Turcja przeprasza Rosję za zestrzelenie Su‑24. Władimir Putin dostał list
• Ankara przeprosiła Moskwę za zestrzelenie rosyjskiego bombowca
• W liście, który prezydent Turcji wysłał do Władimira Putina, padło słowo "przepraszam"
• Do zestrzelenia samolotu Su-24 doszło w listopadzie 2015 roku na granicy z Syrią
• Kreml poinformował, że Recep Tayyip Erdogan wyraził gotowość uregulowania kontaktów z Rosją
W liście Erdogan wyraził "sympatię i złożył głębokie kondolencje" rodzinie zabitego pilota i "poprosił o wybaczenie" - poinformował rzecznik Kremla Dmitrij Pieskow w oświadczeniu. Dodał, że turecki prezydent "wyraził też chęć rozwiązania sytuacji związanej z zestrzeleniem rosyjskiego samolotu".
Turecki prezydent podkreślił w liście do Putina, że Rosja jest przyjacielem Turcji i strategicznym partnerem. "Nigdy nie mieliśmy ani chęci, ani świadomego zamiaru, aby zestrzelić samolot należący do Federacji Rosyjskiej" - można przeczytać w dokumencie.
Erdogan zawiadamia Putina, że tureckie władze dołożyły wszelkich starań, aby odebrać od syryjskiej opozycji ciało pilota, które zostało z należytym szacunkiem przewiezione do Turcji i później przekazane Rosji. "Chcę raz jeszcze wyrazić swoje szczere współczucie i przekazać kondolencje rodzinie poległego pilota i mówię: przepraszam" - napisał Erdogan.
Dalej turecki przywódca przyznał, że "w imię ukojenia bólu i wyrządzonej krzywdy jest gotowy na każdą inicjatywę". Zapewnił też, że turecki wymiar sprawiedliwości zajął się już osobą, która odpowiada za śmierć rosyjskiego pilota.

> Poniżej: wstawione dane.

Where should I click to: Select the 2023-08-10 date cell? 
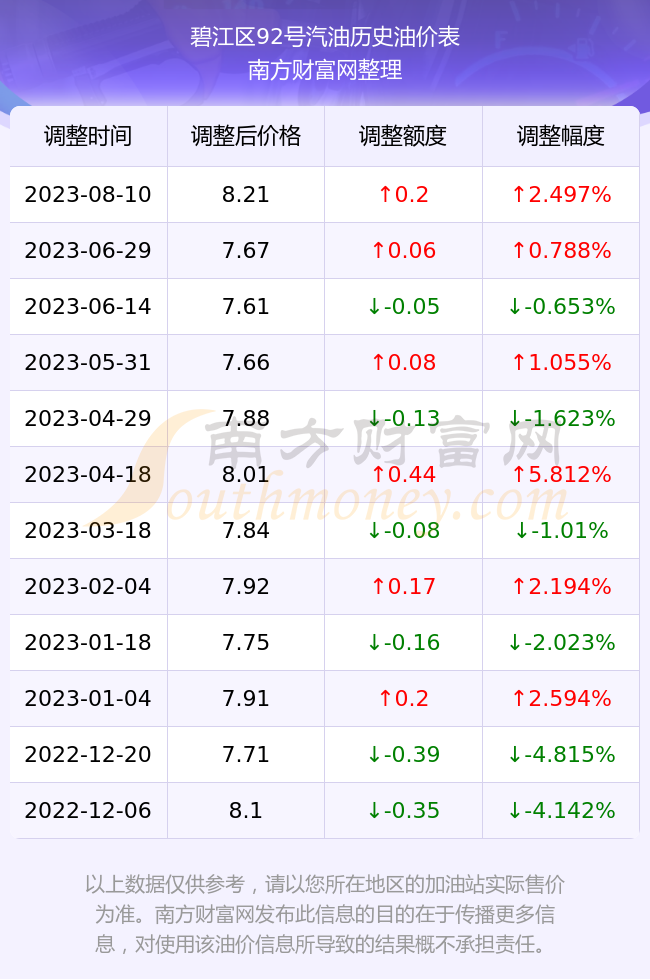(x=88, y=194)
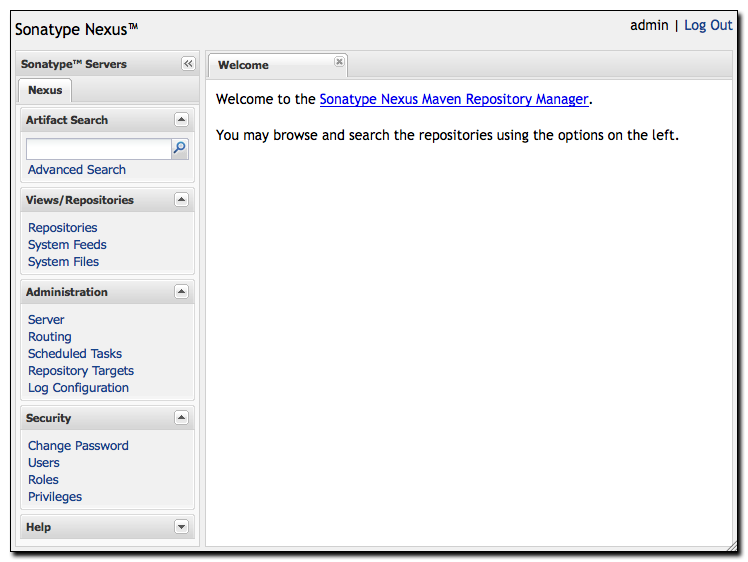Select the Nexus server tab

click(45, 90)
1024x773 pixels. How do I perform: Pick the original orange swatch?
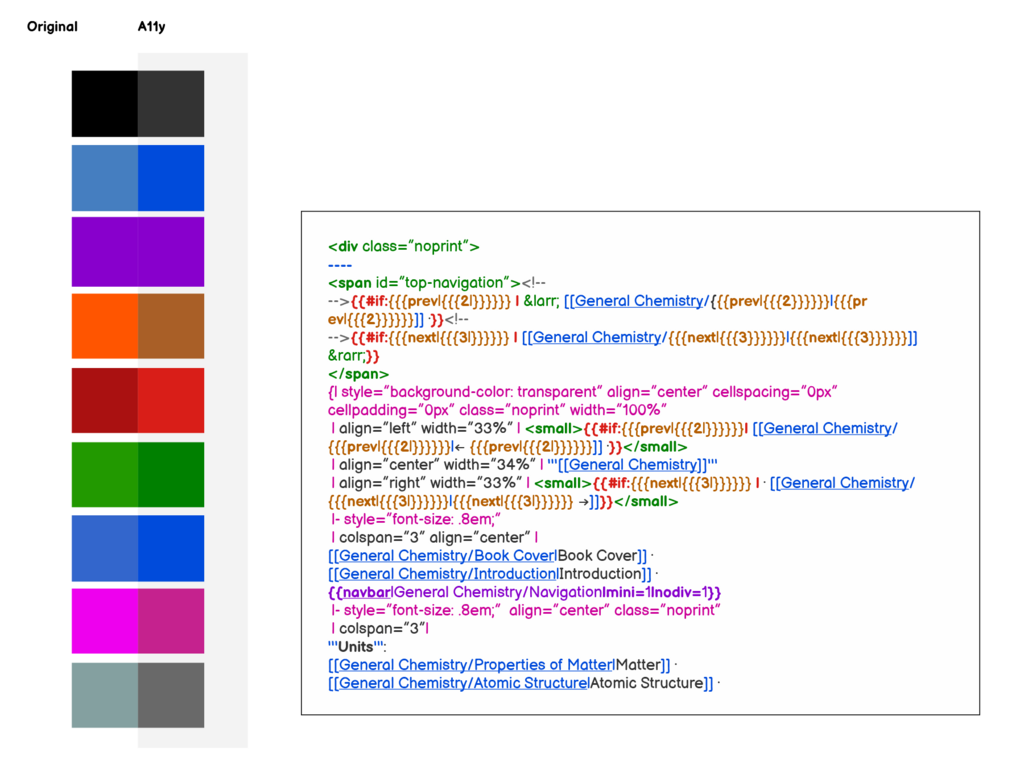(104, 326)
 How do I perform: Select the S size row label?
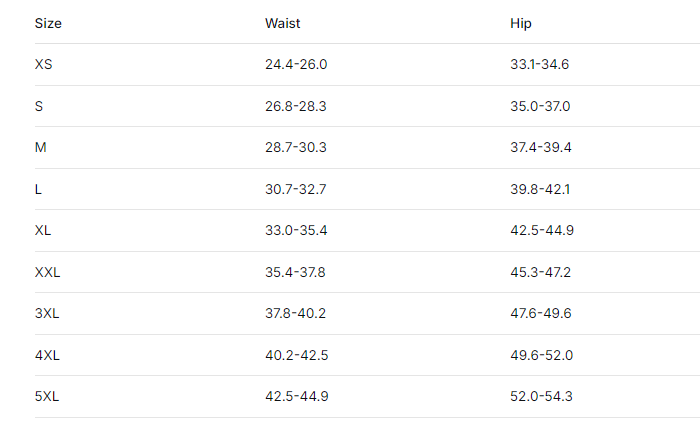tap(39, 106)
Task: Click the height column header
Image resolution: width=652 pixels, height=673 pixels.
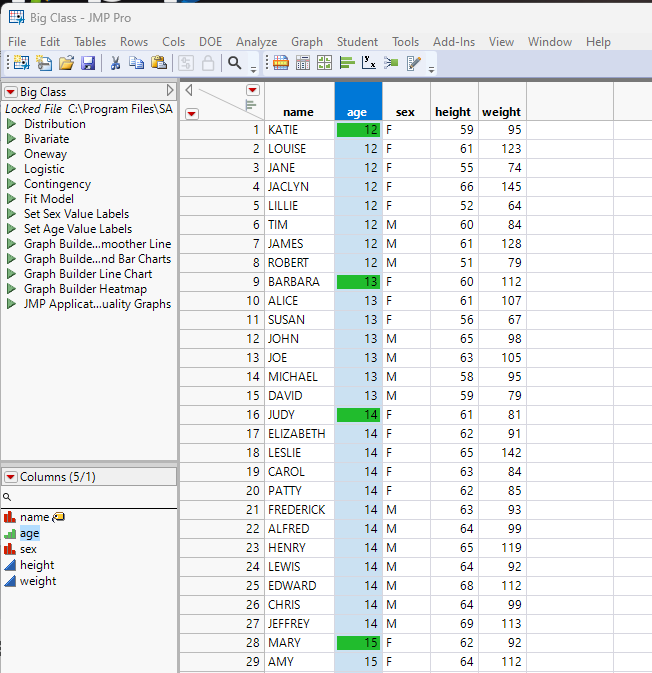Action: pos(453,112)
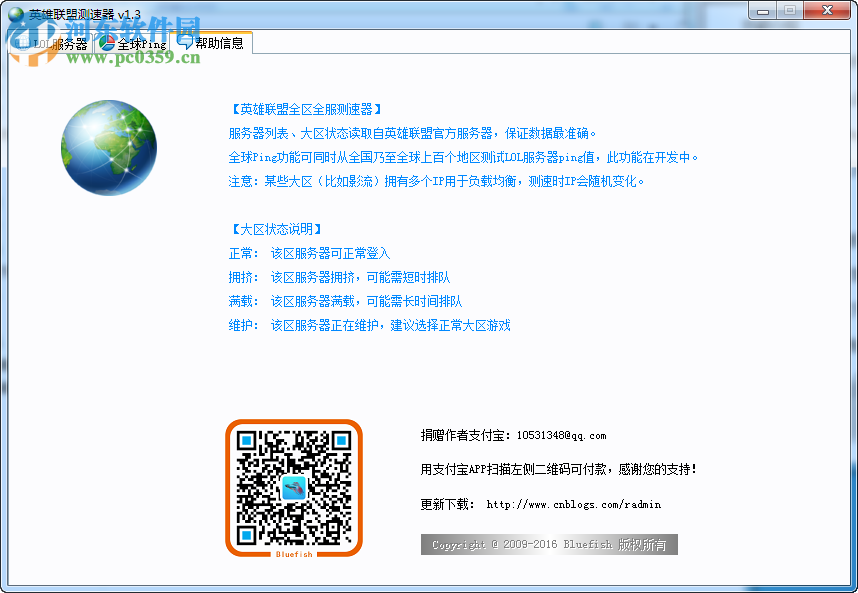858x593 pixels.
Task: Click the Copyright 2009-2016 Bluefish bar
Action: point(548,544)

Rzecznik tureckiego prezydenta Ibrahim Kalin potwierdził w wydanym specjalnym oświadczeniu wystosowanie listu z przeprosinami do rosyjskiego prezydenta.
"Prezydent zaapelował także do swego rosyjskiego odpowiednika o wznowienie tradycyjnie przyjaznych stosunków między Turcją a Rosją, współpracę w rozwiązywaniu regionalnych kryzysów i wspólną walkę z terroryzmem" - napisał Kalin.
"Z zadowoleniem informujemy, że Turcja i Rosja uzgodniły niezwłoczne podjęcie koniecznych kroków na rzecz poprawy dwustronnych stosunków" - podkreślił w oświadczeniu rzecznik tureckiego prezydenta.
Zestrzelenie Su-24
Rosyjski bombowiec Su-24 został zestrzelony przez tureckie myśliwce 24 listopada ubiegłego roku. Ankara tłumacząc zestrzelenie oskarżyła Rosję o naruszenie tureckiej przestrzeni powietrznej, czemu Moskwa zaprzeczała. Po tym zdarzeniu stosunki między obu krajami znacznie się pogorszyły. Władimir Putin zażądał przeprosin, ale się ich nie doczekał. Polecił więc zerwanie z Turcją wszelkich stosunków.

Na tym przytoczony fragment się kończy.